LDA topic modeling - Training and testing

tan picture tan · Jun 22, 2012 · Viewed 22k times · Source

I have read LDA and I understand the mathematics of how the topics are generated when one inputs a collection of documents.

References say that LDA is an algorithm which, given a collection of documents and nothing more (no supervision needed), can uncover the “topics” expressed by documents in that collection. Thus by using LDA algorithm and the Gibbs Sampler (or Variational Bayes), I can input a set of documents and as output I can get the topics. Each topic is a set of terms with assigned probabilities.

What I don't understand is, if the above is true, then why do many topic modeling tutorials talk about separating the dataset into training and test set?

Can anyone explain me the steps (the basic concept) of how LDA can be used for training a model, which can then be used to analyze another test dataset?

Answer

gregamis picture gregamis · Jun 26, 2012

Splitting the data into training and testing sets is a common step in evaluating the performance of a learning algorithm. It's more clear-cut for supervised learning, wherein you train the model on the training set, then see how well its classifications on the test set match the true class labels. For unsupervised learning, such evaluation is a little trickier. In the case of topic modeling, a common measure of performance is perplexity. You train the model (like LDA) on the training set, and then you see how "perplexed" the model is on the testing set. More specifically, you measure how well the word counts of the test documents are represented by the word distributions represented by the topics.

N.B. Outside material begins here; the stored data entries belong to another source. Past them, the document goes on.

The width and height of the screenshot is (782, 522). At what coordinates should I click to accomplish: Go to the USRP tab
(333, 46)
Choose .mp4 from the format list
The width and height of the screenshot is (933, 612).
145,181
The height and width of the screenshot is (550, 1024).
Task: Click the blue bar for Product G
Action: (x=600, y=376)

Perplexity is good for relative comparisons between models or parameter settings, but it's numeric value doesn't really mean much. I prefer to evaluate topic models using the following, somewhat manual, evaluation process:

  1. Inspect the topics: Look at the highest-likelihood words in each topic. Do they sound like they form a cohesive "topic" or just some random group of words?
  2. Inspect the topic assignments: Hold out a few random documents from training and see what topics LDA assigns to them. Manually inspect the documents and the top words in the assigned topics. Does it look like the topics really describe what the documents are actually talking about?

I realize that this process isn't as nice and quantitative as one might like, but to be honest, the applications of topic models are rarely quantitative either. I suggest evaluating your topic model according to the problem you're applying it to.

Good luck!